TriPlay-RL:面向大语言模型安全对齐的三角色自我博弈强化学习
TriPlay-RL: Tri-Role Self-Play Reinforcement Learning for LLM Safety Alignment
January 26, 2026
作者: Zhewen Tan, Wenhan Yu, Jianfeng Si, Tongxin Liu, Kaiqi Guan, Huiyan Jin, Jiawen Tao, Xiaokun Yuan, Duohe Ma, Xiangzheng Zhang, Tong Yang, Lin Sun
cs.AI
摘要
近年来,大语言模型的安全风险日益凸显,遏制有害内容生成的需求迫在眉睫。当前主流的安全对齐范式通常采用三方协作框架:负责生成对抗提示的攻击者、实施安全防护的防御者,以及进行响应评估的评判者。本文提出名为TriPlay-RL的闭环强化学习框架,可在近乎零人工标注的条件下实现三方角色的迭代式协同进化。实验表明:攻击者在保持高输出多样性的同时,对抗有效性提升20%-50%;防御者安全性能获得10%-30%的增益,且不影响通用推理能力;评判者通过迭代持续优化细粒度判别能力,可精准区分不安全回复、简单拒绝与有效引导。该框架构建了高效可扩展的安全对齐新范式,在统一学习循环中实现了持续协同进化。
English
In recent years, safety risks associated with large language models have become increasingly prominent, highlighting the urgent need to mitigate the generation of toxic and harmful content. The mainstream paradigm for LLM safety alignment typically adopts a collaborative framework involving three roles: an attacker for adversarial prompt generation, a defender for safety defense, and an evaluator for response assessment. In this paper, we propose a closed-loop reinforcement learning framework called TriPlay-RL that enables iterative and co-improving collaboration among three roles with near-zero manual annotation.

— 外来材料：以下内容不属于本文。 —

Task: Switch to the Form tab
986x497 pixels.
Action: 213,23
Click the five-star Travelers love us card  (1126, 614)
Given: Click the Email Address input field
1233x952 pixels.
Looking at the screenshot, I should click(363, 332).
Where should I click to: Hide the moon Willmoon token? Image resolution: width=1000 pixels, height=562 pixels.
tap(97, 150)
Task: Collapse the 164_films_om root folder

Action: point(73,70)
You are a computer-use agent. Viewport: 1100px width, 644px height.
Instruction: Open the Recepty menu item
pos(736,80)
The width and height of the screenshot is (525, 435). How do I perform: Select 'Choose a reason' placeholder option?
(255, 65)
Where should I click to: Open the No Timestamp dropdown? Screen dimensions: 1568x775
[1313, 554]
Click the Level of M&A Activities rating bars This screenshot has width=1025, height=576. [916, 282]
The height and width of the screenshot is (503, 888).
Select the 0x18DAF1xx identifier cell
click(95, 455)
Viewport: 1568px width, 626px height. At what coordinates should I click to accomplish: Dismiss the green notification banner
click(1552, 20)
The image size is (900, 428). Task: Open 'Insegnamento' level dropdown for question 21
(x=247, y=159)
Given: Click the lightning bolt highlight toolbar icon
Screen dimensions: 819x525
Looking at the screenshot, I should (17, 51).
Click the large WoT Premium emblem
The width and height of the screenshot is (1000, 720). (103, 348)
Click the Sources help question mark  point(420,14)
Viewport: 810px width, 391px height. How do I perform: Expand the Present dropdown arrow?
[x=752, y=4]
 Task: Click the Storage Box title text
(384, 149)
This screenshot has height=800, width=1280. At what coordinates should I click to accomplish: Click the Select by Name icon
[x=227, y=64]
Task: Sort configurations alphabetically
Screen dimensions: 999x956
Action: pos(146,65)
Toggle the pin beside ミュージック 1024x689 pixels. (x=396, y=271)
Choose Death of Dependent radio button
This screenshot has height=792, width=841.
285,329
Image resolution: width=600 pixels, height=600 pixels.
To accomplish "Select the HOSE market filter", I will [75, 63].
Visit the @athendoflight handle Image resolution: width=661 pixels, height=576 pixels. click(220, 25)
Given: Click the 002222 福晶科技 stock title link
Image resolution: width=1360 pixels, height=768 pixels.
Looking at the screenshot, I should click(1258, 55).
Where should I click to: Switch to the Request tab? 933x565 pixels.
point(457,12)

Experimental results show that the attacker preserves high output diversity while achieving a 20%-50% improvement in adversarial effectiveness; the defender attains 10%-30% gains in safety performance without degrading general reasoning capability; and the evaluator continuously refines its fine-grained judgment ability through iterations, accurately distinguishing unsafe responses, simple refusals, and useful guidance. Overall, our framework establishes an efficient and scalable paradigm for LLM safety alignment, enabling continuous co-evolution within a unified learning loop.